Banyak pihak yang menyayangkan pihak rumah sakit yang tidak mau menolong si Bapak. Banyak pula yang lalu bersimpati kepada Bapak pemulung dan keluarganya, bahkan akhirnya ada orang yang mau memberi rumah dan pekerjaan kepada pemulung itu. Syukurlah kalau happy ending.
Mungkin kejadian itu kini sudah banyak dilupakan orang. Namun ternyata di luar sana, masih banyak sekali orang-orang miskin yang bernasib sama seperti bapak pemulung itu. Seringkali kutemui pemulung yang memang sehari-hari dia hidup dalam gerobaknya yang lusuh. Sambil mengasuh anak-anaknya yang masih kecil, mereka bekerja ke sana - kemari mencari barang-barang bekas. Seperti yang kulihat tadi malam, tepat di depan ITC Depok.

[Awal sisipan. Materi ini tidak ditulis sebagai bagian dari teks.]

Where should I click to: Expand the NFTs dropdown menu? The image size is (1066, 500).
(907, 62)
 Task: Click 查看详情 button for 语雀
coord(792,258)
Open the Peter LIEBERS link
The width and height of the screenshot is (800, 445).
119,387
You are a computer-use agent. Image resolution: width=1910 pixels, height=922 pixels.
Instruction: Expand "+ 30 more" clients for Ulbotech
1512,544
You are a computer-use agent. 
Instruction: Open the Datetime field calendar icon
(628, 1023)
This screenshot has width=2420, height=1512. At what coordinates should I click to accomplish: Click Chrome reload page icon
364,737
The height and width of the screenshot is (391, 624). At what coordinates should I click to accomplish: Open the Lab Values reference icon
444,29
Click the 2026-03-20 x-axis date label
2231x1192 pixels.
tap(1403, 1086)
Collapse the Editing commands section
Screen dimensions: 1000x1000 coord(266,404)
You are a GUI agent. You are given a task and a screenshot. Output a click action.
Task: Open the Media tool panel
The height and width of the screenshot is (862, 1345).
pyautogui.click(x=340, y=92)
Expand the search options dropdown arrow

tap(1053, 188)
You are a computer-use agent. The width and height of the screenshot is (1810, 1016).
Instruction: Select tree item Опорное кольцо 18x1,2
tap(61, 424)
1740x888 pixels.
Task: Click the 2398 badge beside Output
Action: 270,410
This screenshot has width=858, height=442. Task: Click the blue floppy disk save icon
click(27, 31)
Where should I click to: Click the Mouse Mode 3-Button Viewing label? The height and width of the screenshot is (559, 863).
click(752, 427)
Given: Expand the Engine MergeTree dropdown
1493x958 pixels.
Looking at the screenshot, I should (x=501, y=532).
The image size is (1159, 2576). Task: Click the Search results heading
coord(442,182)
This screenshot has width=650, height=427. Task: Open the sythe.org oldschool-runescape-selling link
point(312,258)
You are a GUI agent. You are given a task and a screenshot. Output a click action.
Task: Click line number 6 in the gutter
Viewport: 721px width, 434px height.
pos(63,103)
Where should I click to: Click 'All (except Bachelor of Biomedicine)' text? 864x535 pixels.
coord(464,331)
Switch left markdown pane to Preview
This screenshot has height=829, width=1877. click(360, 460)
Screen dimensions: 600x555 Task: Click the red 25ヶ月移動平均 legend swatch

Kemarin sore aku pulang kantor naik KRL jam 17.18 dari Tanah Abang. Seharusnya aku turun di stasiun Citayam, tapi karena jalur KRL bojong gede mengalami gangguan karena terendam banjir, KRL berhenti lama sekali di stasiun Depok Baru.
Karena waktu magrib sudah hampir habis maka aku memutuskan untuk turun di Stasiun Depok Baru saja untuk sholat magrib terlebih dahulu sekalian nunggu suamiku janjian ketemu di sana. Setelah sholat Magrib sekalian nunggu waktu Isya untuk sholat Isya berjamaah di masjid ITC. Aku dan suamiku pulang, sebelumnya mampir di ITC dulu untuk beli jilbab.
Di Depan ITC Depok, kami menunggu angkot 05 . Hujan deras yang mengguyur kota Depok sudah mulai reda, tingal rintik-rintiknya saja. Tak sengaja mataku memperhatikan seorang pemulung dengan gerobaknya yang sedang berdiri di situ. Di dalam gerobak itu ada seorang anak perempuan yang kurang lebih berumur 4 tahun. 1/4 bagian gerobak itu untuk tempat duduk anaknya sementara bagian lain berisi barang-barang rongsokan seperti kaleng-kaleng, kertas-kertas, bungkus minuman bekas dan lain-lain. Dengan plastik yang dijadikan tutup kepala pelindung hujan, anak perempuan itu terduduk agak terkantuk-kantuk di dalam gerobak. Sang Bapak seperti sedang resah menanti sesuatu. “Yah… coba lihat ke sebelah kananmu..” kataku setengah berbisik pada suamiku. Suamiku menoleh dan langsung ‘ngeh’ dengan maksudku.
Dia berjalan ke arah bapak pemulung itu. Perlahan dia ajak ngobrol si Bapak sebentar, dan dia ulurkan uang ala kadarnya untuk sang pemulung. Bapak pemulung tampak ragu sejenak, lalu suamiku kembali mengulurkan uang itu kepadanya. Pak pemulung menerimanya sambil mengucap terimakasih. Melihat itu, anak perempuan yag tadi terduduk lemas di gerobak, sontak berdiri dengan riangnya. Dia ambil uang yang ada di tangan bapaknya, sambil loncat-loncat gembira.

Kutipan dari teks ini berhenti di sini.